Août 1989, Alexis Arayan, fils d'un diplomate cubain est retrouvé mort étranglé à La Havane, à ce détail près que la victime était habillée et maquillée en femme. Quand débute le roman, le Conde, a été suspendu provisoirement de ses fonctions suite à une bagarre avec l'un de ses collègues, mais son chef le major Rangel (Le Vieux), en manque d'effectifs, doit le mettre sur l'affaire. Une enquête dans laquelle notre héros, homophobe notoire, va entrer en reculant, « ce monde-là était trop lointain et exotique pour lui, il s'y sentait définitivement perdu… » d'autant que ses premières investigations vont le mettre sur les traces d'Alberto Marqués, un dramaturge et metteur en scène homosexuel.

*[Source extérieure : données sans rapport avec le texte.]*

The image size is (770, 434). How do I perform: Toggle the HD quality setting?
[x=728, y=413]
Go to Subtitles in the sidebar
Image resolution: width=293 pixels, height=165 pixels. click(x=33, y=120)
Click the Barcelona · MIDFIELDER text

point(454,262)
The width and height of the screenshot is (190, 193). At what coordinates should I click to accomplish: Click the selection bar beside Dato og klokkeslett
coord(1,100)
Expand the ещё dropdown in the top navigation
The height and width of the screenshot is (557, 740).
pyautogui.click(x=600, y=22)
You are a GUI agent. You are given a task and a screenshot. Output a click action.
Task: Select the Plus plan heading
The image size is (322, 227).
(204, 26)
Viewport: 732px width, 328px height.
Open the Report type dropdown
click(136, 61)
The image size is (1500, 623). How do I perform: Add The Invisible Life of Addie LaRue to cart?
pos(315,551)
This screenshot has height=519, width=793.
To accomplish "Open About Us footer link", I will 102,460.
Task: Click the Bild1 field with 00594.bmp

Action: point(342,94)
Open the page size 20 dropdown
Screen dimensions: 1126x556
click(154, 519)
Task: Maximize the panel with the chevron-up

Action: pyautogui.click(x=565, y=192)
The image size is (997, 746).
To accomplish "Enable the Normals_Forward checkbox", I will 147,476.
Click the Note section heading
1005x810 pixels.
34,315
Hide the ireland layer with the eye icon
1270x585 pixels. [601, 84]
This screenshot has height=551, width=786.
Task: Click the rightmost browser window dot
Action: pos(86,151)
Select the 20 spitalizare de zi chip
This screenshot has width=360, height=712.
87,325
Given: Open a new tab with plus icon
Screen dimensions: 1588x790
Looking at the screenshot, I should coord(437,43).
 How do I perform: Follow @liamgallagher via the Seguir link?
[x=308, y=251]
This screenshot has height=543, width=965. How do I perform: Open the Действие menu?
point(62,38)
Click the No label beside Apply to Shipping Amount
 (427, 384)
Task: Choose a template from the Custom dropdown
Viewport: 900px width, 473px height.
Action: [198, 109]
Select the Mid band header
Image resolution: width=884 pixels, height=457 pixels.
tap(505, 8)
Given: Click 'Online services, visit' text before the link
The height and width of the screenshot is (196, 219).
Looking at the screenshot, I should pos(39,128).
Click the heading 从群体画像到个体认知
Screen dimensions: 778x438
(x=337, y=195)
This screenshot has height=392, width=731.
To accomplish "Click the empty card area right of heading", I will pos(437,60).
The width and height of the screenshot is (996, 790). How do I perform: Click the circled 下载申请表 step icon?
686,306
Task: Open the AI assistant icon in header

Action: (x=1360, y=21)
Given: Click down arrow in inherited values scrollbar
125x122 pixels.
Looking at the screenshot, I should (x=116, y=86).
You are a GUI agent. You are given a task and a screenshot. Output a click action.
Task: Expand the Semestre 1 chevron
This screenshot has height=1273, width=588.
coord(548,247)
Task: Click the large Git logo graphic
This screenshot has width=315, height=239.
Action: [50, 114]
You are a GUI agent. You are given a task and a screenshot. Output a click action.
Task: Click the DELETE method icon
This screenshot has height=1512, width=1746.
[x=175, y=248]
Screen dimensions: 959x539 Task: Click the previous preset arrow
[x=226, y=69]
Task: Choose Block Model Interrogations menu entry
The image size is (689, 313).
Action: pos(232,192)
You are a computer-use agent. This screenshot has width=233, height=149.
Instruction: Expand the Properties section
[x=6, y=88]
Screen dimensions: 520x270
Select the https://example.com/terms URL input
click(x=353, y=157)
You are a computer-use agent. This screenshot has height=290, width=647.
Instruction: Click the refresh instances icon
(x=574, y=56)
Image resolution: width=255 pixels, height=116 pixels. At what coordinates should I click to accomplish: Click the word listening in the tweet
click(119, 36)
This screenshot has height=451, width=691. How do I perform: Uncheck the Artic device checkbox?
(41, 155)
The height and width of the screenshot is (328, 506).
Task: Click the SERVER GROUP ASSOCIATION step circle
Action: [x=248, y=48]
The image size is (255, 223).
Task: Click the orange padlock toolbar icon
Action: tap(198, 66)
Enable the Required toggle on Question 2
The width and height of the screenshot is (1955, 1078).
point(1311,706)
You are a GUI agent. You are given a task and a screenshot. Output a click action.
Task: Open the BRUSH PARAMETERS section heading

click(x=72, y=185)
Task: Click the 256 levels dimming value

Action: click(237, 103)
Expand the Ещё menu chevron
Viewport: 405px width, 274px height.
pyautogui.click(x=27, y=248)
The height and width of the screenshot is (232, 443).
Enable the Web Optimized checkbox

Résumé ainsi, on pourrait penser qu'il s'agit d'un polar quelconque, en fait il s'agit d'un roman beaucoup plus profond/ambitieux que cela, ce que l'on constate dès les premières pages. Il s'agit d'un polar littéraire, les phrases sont souvent longues, ce qui n'est pas banal dans ce genre de bouquin, l'écriture est soignée même dans les passages scabreux et par-dessus tout, ce polar nous préserve (dans l'ensemble) des clichés trop souvent présents, même chez les plus grands écrivains de romans policiers. Littérature que nous retrouvons au sein de l'intrigue, Mario Conde se voulait écrivain dans sa jeunesse, Alberto Marquès écrit pour le théâtre et sa demeure est une immense bibliothèque de livres rares. Et des flash-back consacrés à un séjour à Paris du dramaturge verront intervenir, Jean-Paul Sartre, Albert Camus
Leonardo Padura élargit son propos premier qui ne manque pas d'érudition – la mort d'un travesti mystique où la Transfiguration du Christ n'est pas étrangère – à une réflexion sur l'homosexualité et la place des intellectuels dans un pays, Cuba, qui a beaucoup souffert des vicissitudes du pouvoir en place et des privations. Mario Conde, après bien des sueurs froides au contact de l'homosexuel Alberto Marquès finira par ne plus voir que l'intellectuel banni et prendra plaisir à discuter avec lui, discussions qui lui ouvriront l'esprit au point de le relancer dans son projet d'écriture et peut-être d'avenir…
Un roman sur des vies brisées ou non abouties, conséquence des tabous moraux ou de la censure d'état conduisant à se cacher, à se masquer et par analogie à se travestir, au risque de tomber victime de la délation. Un bien bon roman donc, d'un grand écrivain qu'il va me falloir découvrir mieux encore.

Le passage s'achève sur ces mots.